*Assignment*. Can you repeat the lines from the line with "This screenshot has" to the line with "y-tick-label: 3 is", with "screenshot" renamed to "screen capture" and everything else unchanged? Leave the pictures out of your answer.

*Source material*.

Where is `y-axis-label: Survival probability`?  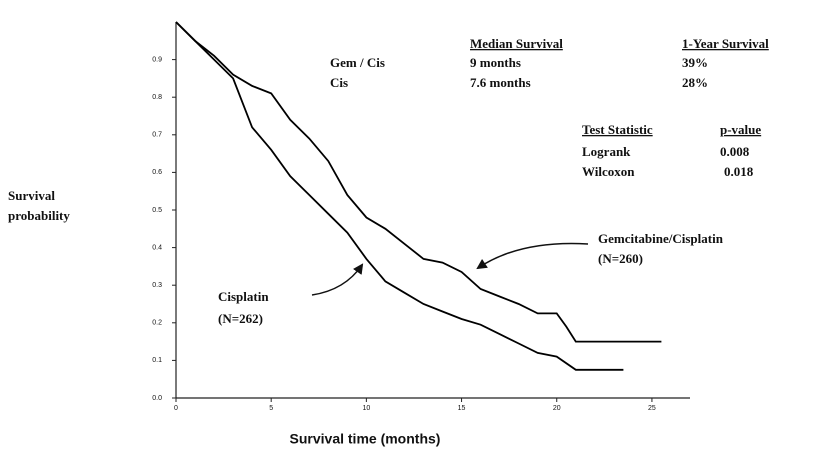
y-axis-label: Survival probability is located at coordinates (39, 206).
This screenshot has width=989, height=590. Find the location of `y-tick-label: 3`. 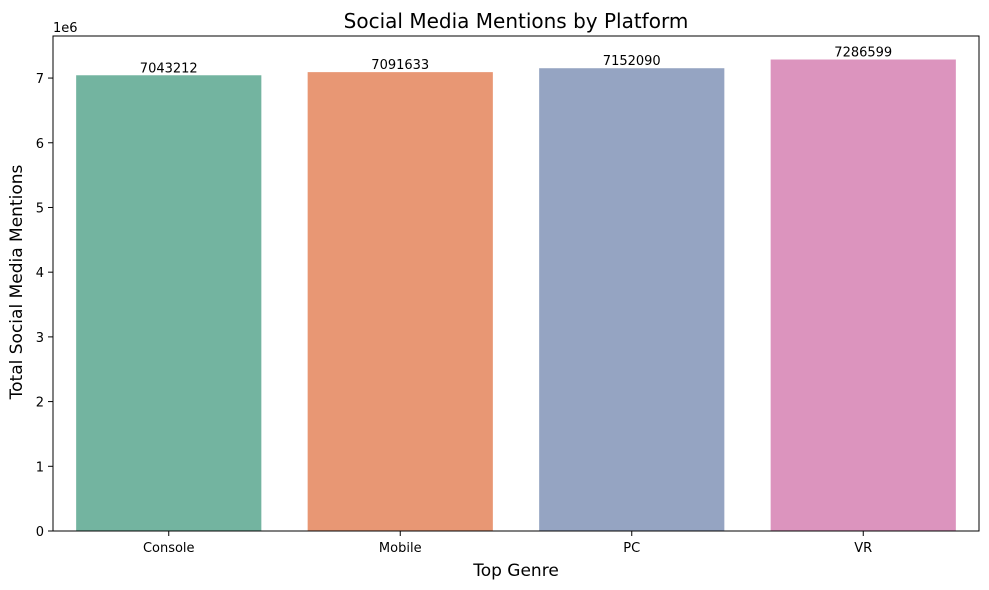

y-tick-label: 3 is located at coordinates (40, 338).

==

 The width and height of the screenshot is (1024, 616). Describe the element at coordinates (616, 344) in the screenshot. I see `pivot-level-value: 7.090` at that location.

*Output for this task*.
This screen capture has width=989, height=590. Find the location of `y-tick-label: 3`. 

y-tick-label: 3 is located at coordinates (40, 338).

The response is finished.